REQUIREMENT
Write out nothing except the lines running from the one containing "[Follow on Youtube] (86, 2237)" to the last line of the data, exactly as they stand.

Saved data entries
☆ ☆ ☆ ☆

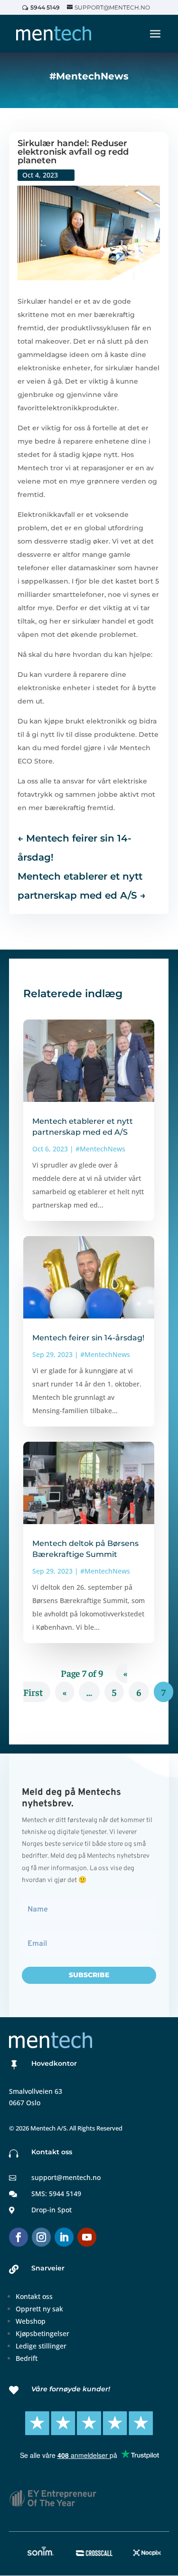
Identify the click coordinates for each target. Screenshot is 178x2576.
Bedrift (26, 2358)
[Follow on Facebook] (18, 2237)
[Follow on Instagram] (41, 2237)
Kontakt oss (34, 2296)
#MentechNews (100, 1148)
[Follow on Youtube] (86, 2237)
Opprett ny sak (39, 2308)
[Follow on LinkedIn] (64, 2237)
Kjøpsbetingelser (42, 2333)
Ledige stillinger (41, 2345)
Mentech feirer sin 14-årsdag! (88, 1337)
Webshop (31, 2321)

☆ ☆ ☆ ☆

RESPONSE AREA
[Follow on Youtube] (86, 2237)
Opprett ny sak (39, 2308)
[Follow on LinkedIn] (64, 2237)
Kjøpsbetingelser (42, 2333)
Ledige stillinger (41, 2345)
Mentech feirer sin 14-årsdag! (88, 1337)
Webshop (31, 2321)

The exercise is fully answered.